The invention discloses a kind of liquid tank level control methods of fractional order state space Predictive function control.This method of the present invention is defined using Gr ü nwald Letnikov fractional calculus fractional order state-space model being converted into discrete form first, it is then based on fractional order state-space model and obtains prediction output model, and fractional order integration is introduced into object function, the object function for being finally based on fractional order state-space model and choosing devises fractional order state space prediction function controller.The present invention can apply to the real process object of fractional model description well, improve the shortcoming of the PFC methods control new fractional-order system based on integer rank state-space model, the degree of freedom of adjusting control device parameter is increased simultaneously, good control performance is obtained, and the needs of destilling tower actual production process can be met well.

Description

The liquid tank level control method of fractional order state space Predictive function control
Technical field
The invention belongs to technical field of automation, are related to a kind of distillation based on fractional order state space Predictive function control Liquid tank level control method in the process.
Background technology
Distillation process is the important process process of many Chemical Manufactures, requires to exist due to energy consumption and to production Diversity and complexity, destilling tower process model building and operation optimization and control seems of crucial importance.And with Product Precision and The requirements such as safety operation increasingly improve, and the modeling process of controlled device increasingly complicates during destilling tower, this is multiple for destilling tower Miscellaneous production process can not be described accurately with integer model, can more accurately description object feature with fractional model With assessment properties of product.

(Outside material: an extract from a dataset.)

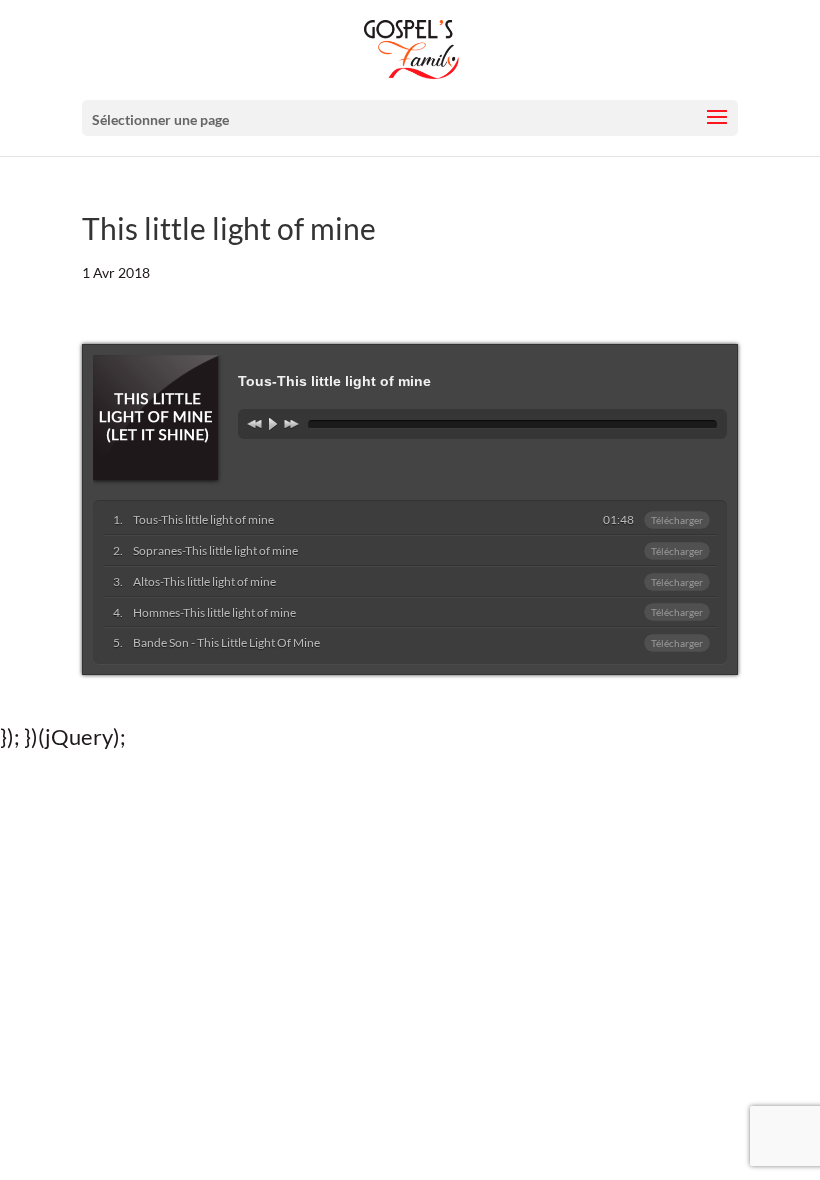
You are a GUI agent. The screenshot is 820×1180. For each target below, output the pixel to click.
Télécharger (677, 520)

In the actual production process, PID control is widely used Industrial Process Control Methods, but traditional PI D Control method and integer model PREDICTIVE CONTROL (MPC) method are not very well, no to the control effect of new fractional-order system model Control accuracy and product demand higher and higher in destilling tower actual production process can be met, this just needs research to have good control The controller of performance processed controls the practical controlled device described with fractional model.Traditional state-space model PREDICTIVE CONTROL Integer model is all based on, and for fractional order state-space model, if by integer scalariform state space Model Predictive Control Method is expanded in fractional order state-space model forecast Control Algorithm, that will effectively make up integer model PREDICTIVE CONTROL side Deficiency of the method in new fractional-order system is controlled, and better control effect can be obtained, while can also promote MPC in new fractional-order system In utilization.Predictive function control (PFC) is a kind of control method relatively simple in model predictive control method, has and calculates The advantages that amount is less, control effect is good, if it is possible to pfc controller is designed based on more accurate fractional model, it will be apparent Improve the performance of control system.
Invention content
The purpose of the present invention is being directed to liquid tank level object in the distillation process of fractional order state-space model description, carry For liquid tank level control method in a kind of distillation process based on fractional order state space Predictive function control, to maintain score The balance of the liquid tank level of rank state-space model description, ensures good control performance.This method uses Gr ü first Fractional order state-space model is converted into discrete form by the definition of nwald-Letnikov fractional calculus, is then based on score Rank state-space model obtains prediction output model, and fractional order integration is introduced object function, is finally based on fractional order state Spatial model and the object function chosen devise fractional order state space prediction function controller.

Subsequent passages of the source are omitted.